Pujian patut diberikan kepada Ratna Riantiarno yang begitu luar biasa merepresentasikan sosok ibu 'impian' di dunia nyata. Dia baik, taat beribadah, bahkan mampu menjadi role model bagi anak-anaknya pasca ditinggal suaminya, meskipun tingginya ekspektasi kepada para menantunya selalu mengiringnya kepada kekecewaan dan cerewet tiada akhir.
Sementara Adipati Dolken, meskipun menampilkan performa yang tidak bisa dibilang mengecewakan, penampilannya disini tak begitu iconic layaknya apa yang ditampilkan Gading Marten sebelumnya. Sosoknya yang jauh 'lebih teratur' membuatnya tampak biasa, tak sesegar Gading dengan garukan di sekitar selangkangan yang menjadi cici khasnya.

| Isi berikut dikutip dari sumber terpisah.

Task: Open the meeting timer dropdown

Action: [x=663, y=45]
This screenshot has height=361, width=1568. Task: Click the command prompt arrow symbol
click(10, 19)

Karena biar bagaimanapun saya tetap berada dalam posisi membela Arini meskipun tagar #AriniBaik vs #AriniBangsat menggema di jagat twitter. Arini yang kali ini dilengkapi dengan fam Chaniago, jelas punya itikad baik untuk membahagiakan orang-orang yang mempercayakan 'jasanya'. Arini, sangat profesional.

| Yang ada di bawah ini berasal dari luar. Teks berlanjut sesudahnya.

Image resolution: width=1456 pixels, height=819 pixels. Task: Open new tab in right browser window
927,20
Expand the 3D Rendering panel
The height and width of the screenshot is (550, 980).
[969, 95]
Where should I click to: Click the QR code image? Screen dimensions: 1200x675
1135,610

Maka film ini pun juga meninggalkan sebuah pesan yang begitu dalam terkait kebahagiaan, sudut pandang dan ekspektasi. Karena nyatanya kebahagiaan hanya bisa didapat jika kita memiliki sudut pandang yang baik dan mampu menangkap segala hal yang terjadi di sekitar kita dalam lingkup yang lebih luas.

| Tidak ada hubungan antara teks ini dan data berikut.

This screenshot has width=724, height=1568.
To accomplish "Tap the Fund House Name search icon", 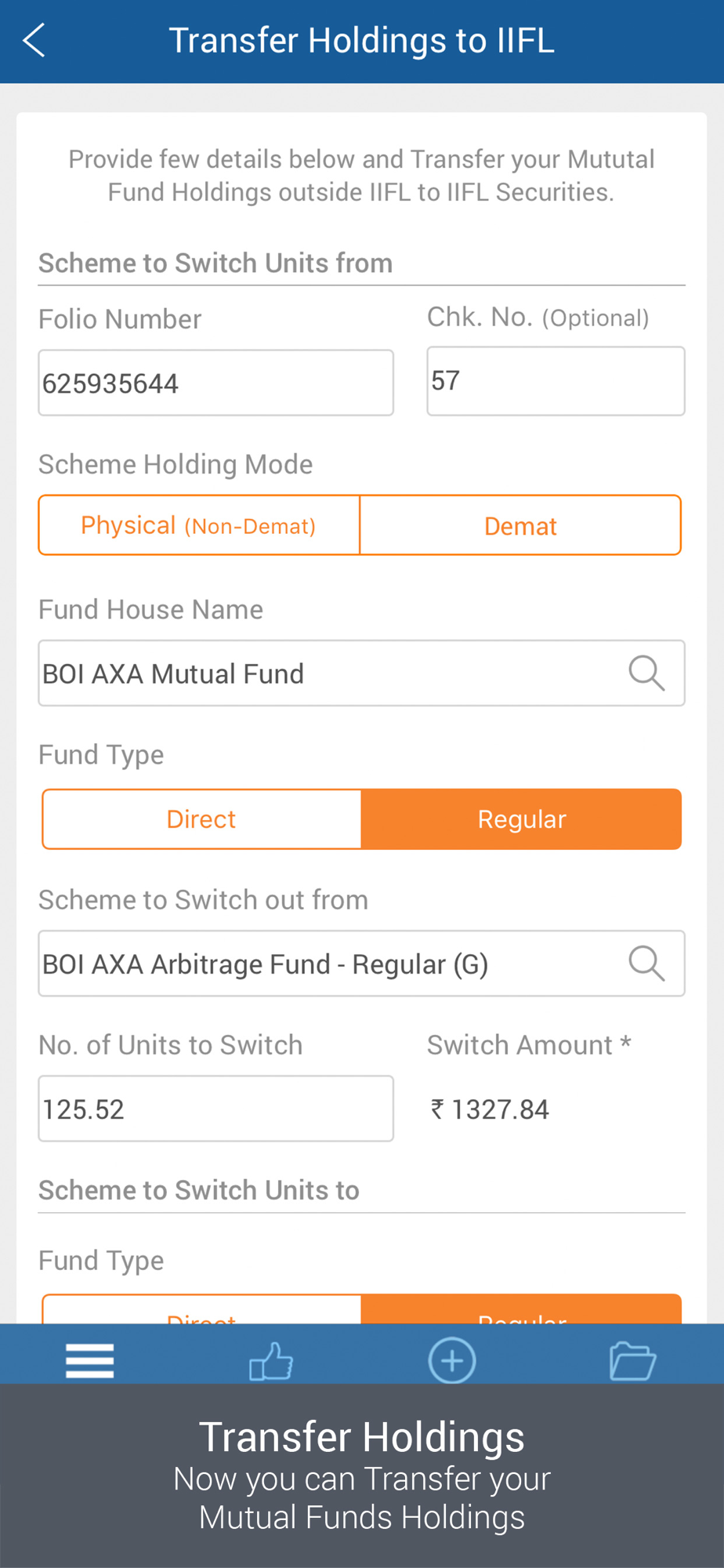I will (x=646, y=673).
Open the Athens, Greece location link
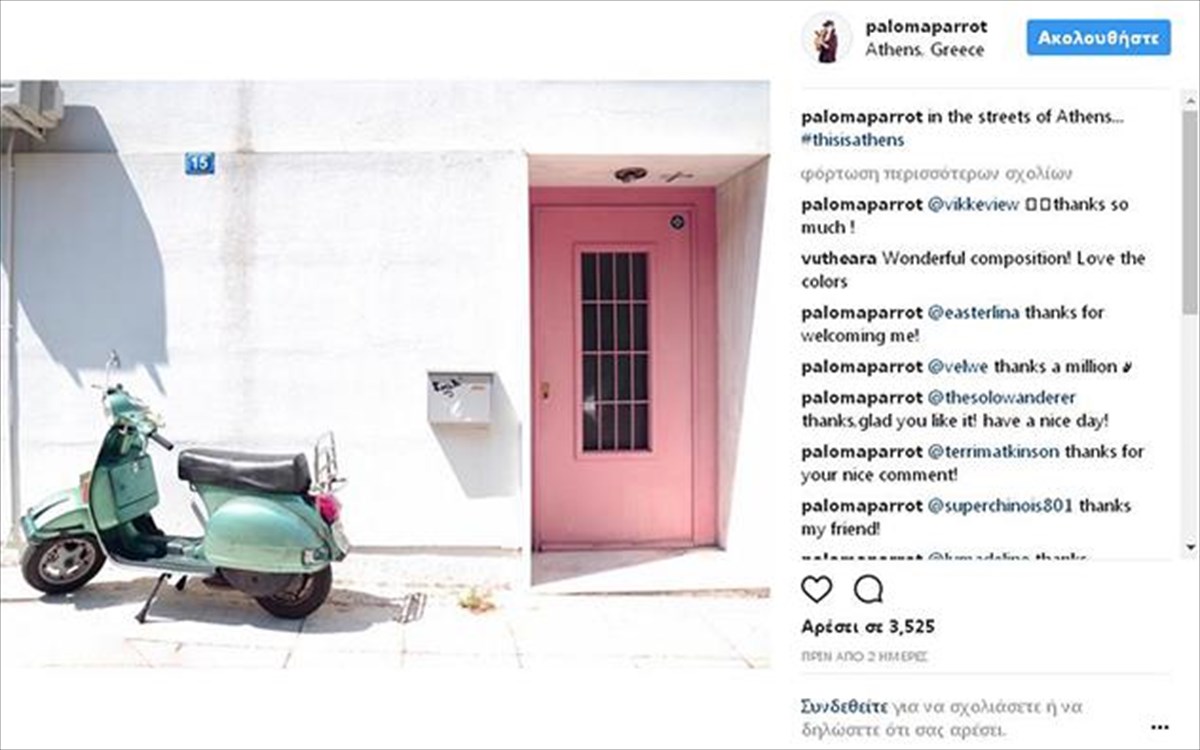The height and width of the screenshot is (750, 1200). pos(925,50)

Ya, sama seperti konsep Arini. Karena bagi saya sejatinya Arini itu baik dengan segala niatnya memberikan kebahagiaan pada semua orang. Justru ekspektasi kitalah yang kemudian membuatnya nampak menjadi jahat.
Skor: 8/10
*Jangan lewatkan mid credit scene film ini. Dan bagi yang belum menyaksikan film pertamanya, Love for Sale sudah bisa di streaming di platform Netflix.